DeepSeek-V3.1: Feature,architecture and benchmarks

On August 2025, Chinese AI startup DeepSeek announced the release of DeepSeek-V3.1, a mid-generation upgrade the company bills as its first step “toward the agent era.” The update brings a hybrid inference mode (a single model that can run in a “thinking” or “non-thinking” mode), a substantially longer context window, and targeted post-training improvements to tool calling and multi-step agent behaviour.
What is DeepSeek-V3.1 and why does it matter?
DeepSeek-V3.1 is the latest production-grade update to DeepSeek’s V3 series. At a high level it is a hybrid MoE language model family (the V3 lineage) that DeepSeek has post-trained and extended to support two user-visible operating modes,You’ll find two main variants: DeepSeek-V3.1-Base and the full DeepSeek-V3.1:
- Non-thinking (deepseek-chat): a standard chat completion mode optimized for speed and conversational use.

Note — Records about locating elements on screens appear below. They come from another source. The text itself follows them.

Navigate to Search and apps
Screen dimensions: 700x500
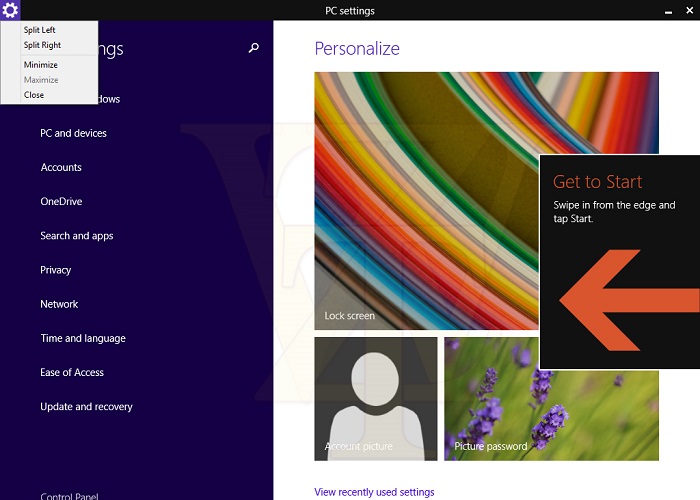77,236
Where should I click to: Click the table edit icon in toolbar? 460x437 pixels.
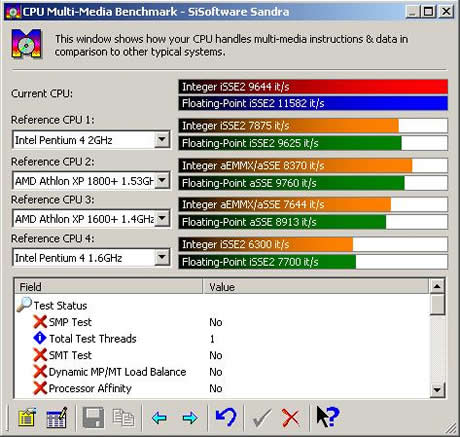click(x=57, y=417)
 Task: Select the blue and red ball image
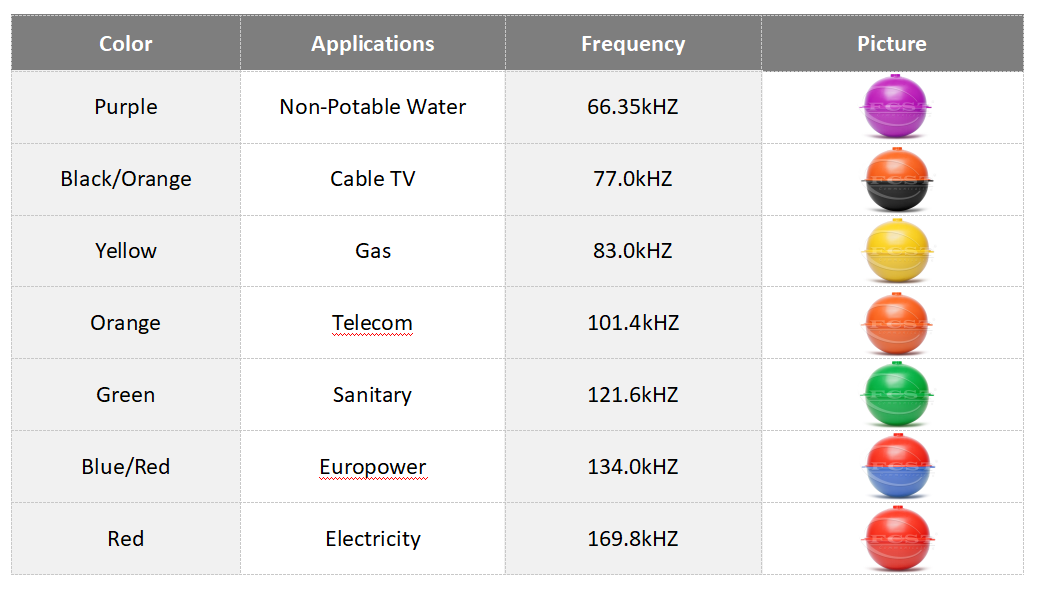click(896, 467)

- Thinking (deepseek-reasoner): an agentic reasoning mode that prioritizes structured, multi-step reasoning and tool/agent orchestration.
The release focuses on three visible improvements: a hybrid inference pipeline that balances latency and capability, smarter tool-calling/agent orchestration, and a substantially extended context window (advertised as 128K tokens).

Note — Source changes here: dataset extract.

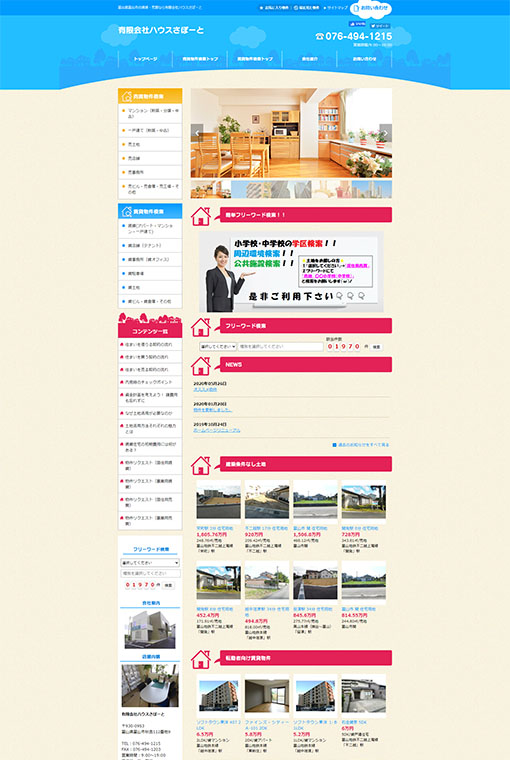
Task: Click the Facebook like button in the header
Action: 357,24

Why it matters: DeepSeek-V3.1 continues the broader industry trend of combining efficient large-scale MoE architectures with tooling primitives and very long context windows. That combination is important for enterprise agents, search-plus-reasoning workflows, long-document summarization and tool-driven automation, where both throughput and the ability to “call out” to external tools deterministically are needed.
What makes DeepSeek-V3.1 different from previous DeepSeek releases?
Hybrid inference: one model, two operational modes
The headline architectural change is hybrid inference. DeepSeek describes V3.1 as supporting both a “think” mode and a “non-think” mode inside the same model instance, selectable by changing the chat template or a UI toggle (DeepSeek’s “DeepThink” button). In practice this means the model can be instructed to produce internal reasoning traces (useful for chain-of-thought style agent workflows) or to respond directly without exposing intermediate reasoning tokens — depending on developer needs. DeepSeek presents this as a path toward more agentic workflows while letting applications choose latency/verbosity trade-offs.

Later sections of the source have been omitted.